Records provided ->
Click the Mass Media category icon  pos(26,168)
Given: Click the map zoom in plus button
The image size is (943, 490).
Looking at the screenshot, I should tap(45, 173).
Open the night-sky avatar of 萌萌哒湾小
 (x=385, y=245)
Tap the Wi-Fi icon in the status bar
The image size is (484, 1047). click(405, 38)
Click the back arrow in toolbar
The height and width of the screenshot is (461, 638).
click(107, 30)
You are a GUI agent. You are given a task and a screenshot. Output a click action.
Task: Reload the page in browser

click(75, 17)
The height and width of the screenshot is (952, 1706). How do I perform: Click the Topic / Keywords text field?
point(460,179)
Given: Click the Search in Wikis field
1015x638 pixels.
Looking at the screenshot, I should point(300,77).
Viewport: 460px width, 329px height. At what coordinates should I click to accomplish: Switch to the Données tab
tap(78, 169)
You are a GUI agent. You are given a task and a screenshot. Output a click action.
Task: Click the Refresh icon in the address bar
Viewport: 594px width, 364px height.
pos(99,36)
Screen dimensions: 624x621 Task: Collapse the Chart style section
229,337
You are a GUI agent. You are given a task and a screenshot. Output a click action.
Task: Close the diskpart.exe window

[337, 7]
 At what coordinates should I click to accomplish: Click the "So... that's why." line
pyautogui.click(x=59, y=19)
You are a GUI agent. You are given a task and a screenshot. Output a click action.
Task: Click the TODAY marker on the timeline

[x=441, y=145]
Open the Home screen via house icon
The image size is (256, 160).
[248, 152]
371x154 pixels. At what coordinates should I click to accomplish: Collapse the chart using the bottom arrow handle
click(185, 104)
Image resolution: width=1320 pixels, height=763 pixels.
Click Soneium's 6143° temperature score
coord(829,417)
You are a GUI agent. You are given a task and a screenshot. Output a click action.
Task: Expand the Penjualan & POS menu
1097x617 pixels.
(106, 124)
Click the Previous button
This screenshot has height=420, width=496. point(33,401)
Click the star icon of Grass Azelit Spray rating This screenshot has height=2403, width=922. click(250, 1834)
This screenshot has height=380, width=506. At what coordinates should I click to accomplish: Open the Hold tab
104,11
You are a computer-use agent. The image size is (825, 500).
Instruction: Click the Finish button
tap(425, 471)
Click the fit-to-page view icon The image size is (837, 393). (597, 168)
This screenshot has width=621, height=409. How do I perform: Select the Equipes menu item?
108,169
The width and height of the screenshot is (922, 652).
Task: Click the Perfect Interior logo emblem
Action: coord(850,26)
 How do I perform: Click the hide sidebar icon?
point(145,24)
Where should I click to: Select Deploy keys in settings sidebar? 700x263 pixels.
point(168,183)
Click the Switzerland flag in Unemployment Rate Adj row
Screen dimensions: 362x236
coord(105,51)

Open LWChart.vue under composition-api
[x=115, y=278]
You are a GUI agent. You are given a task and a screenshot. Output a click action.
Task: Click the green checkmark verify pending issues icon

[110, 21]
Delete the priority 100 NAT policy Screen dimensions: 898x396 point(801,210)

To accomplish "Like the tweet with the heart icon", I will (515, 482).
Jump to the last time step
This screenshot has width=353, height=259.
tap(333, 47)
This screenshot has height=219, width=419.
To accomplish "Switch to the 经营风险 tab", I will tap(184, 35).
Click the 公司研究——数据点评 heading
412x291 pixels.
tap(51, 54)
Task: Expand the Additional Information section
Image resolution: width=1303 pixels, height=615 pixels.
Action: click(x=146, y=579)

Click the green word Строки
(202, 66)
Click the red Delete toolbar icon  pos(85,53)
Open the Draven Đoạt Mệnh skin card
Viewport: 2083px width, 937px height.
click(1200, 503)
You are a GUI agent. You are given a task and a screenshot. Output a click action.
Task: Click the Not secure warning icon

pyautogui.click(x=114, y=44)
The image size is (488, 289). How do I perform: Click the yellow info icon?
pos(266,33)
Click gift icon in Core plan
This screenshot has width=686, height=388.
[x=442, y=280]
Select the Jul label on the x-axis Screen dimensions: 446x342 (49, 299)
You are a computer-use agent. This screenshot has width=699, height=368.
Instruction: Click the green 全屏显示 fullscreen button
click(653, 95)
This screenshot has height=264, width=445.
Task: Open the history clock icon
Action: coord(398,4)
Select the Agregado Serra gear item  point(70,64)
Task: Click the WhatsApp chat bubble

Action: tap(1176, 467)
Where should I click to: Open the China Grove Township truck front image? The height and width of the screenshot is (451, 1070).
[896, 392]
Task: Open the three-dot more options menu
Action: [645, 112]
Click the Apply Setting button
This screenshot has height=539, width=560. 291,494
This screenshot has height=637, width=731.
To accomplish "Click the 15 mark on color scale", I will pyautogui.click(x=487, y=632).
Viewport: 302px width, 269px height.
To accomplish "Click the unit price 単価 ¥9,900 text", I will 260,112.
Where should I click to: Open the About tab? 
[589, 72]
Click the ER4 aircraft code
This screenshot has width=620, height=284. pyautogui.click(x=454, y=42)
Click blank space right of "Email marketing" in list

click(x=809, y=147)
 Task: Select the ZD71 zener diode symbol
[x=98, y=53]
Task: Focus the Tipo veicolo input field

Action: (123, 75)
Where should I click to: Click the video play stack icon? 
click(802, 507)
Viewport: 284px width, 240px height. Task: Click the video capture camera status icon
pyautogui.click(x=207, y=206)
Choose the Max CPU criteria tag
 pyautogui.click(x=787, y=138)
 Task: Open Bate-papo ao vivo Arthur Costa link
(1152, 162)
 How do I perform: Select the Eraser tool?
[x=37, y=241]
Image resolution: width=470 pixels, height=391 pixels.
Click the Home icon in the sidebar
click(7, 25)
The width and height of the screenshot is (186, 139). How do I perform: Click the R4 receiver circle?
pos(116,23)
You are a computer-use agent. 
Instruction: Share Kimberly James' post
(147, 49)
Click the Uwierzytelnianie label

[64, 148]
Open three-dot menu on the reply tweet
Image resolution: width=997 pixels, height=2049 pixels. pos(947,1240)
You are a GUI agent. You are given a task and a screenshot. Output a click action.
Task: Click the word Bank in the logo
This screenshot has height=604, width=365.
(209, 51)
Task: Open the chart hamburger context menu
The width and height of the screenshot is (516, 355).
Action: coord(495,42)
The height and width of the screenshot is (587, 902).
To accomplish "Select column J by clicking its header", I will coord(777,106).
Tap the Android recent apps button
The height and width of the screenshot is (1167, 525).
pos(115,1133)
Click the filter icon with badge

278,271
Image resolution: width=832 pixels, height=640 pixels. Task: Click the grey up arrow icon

What this task involves -> Copy range, inclusive: the line holding "Open LWChart.vue under composition-api" to the line holding "Click the red". Reproduce exactly those lines of the records above and no others.

Your solution ->
Open LWChart.vue under composition-api
[x=115, y=278]
You are a GUI agent. You are given a task and a screenshot. Output a click action.
Task: Click the green checkmark verify pending issues icon

[110, 21]
Delete the priority 100 NAT policy Screen dimensions: 898x396 point(801,210)

To accomplish "Like the tweet with the heart icon", I will (515, 482).
Jump to the last time step
This screenshot has width=353, height=259.
tap(333, 47)
This screenshot has height=219, width=419.
To accomplish "Switch to the 经营风险 tab", I will tap(184, 35).
Click the 公司研究——数据点评 heading
412x291 pixels.
tap(51, 54)
Task: Expand the Additional Information section
Image resolution: width=1303 pixels, height=615 pixels.
Action: click(x=146, y=579)

Click the green word Строки
(202, 66)
Click the red Delete toolbar icon  pos(85,53)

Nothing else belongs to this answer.